## What you are asked to do
Continue the blog post on the Rent.com renter survey, beginning after its last sentence.

## Passage given
§ §
RE/MAX 440
Cheryl Goedeke
701 W. Market Street
Perkasie, PA   18944
Phone: 267-664-2288
Office Phone: 215-453-7653
Fax: 267-354-6833
email: cheryl@remax440.com
Cheryl Goedeke

My Blog

Rent.com Survey: 60 Percent of Renters Do Not Have Rental Insurance

March 14, 2013 4:02 am

You’ve already “sprung forward” your clocks to let a little more sunshine in, but did you know that March is also National Maintenance Month? Daylight Savings acts as an annual reminder to make sure your whole pad is up to par.

Rent.com conducted a survey of 1,000 renters nationwide and found a few startling stats that shine a light on how unprepared most renters actually are in case of an emergency situation:

• 21 percent of 18-24 year old renters didn’t know they were supposed to perform maintenance.

• 35 percent of renters have no plan for safety in case of an emergency situation.
§ §
## Recorded information
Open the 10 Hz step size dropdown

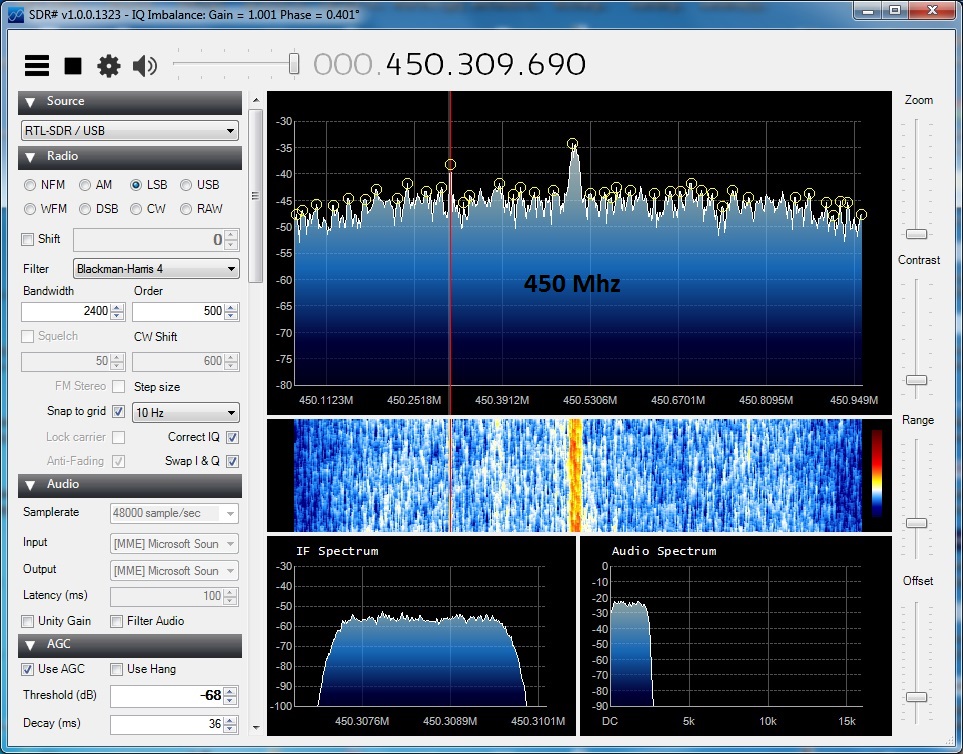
§ §
## Written answer
• Over 55 percent of renters do not feel safe and prepared in and around their apartment, yet 60 percent of renters don’t have renters insurance.

Despite the fact that the National Association of Insurance Companies found that the average premium payment is just $15.75 a month, 60 percent of renters who don’t have renter’s insurance say it’s because it is too expensive. This amount roughly is:

• Less than the approximately $80 a month that 50 percent of the American workforce spends buying coffee.

• Less than the approximately $148 a month two-thirds (66 percent) of American workers pay for lunch.

• The cost of just two movie tickets a month at the national average of $7.96 each.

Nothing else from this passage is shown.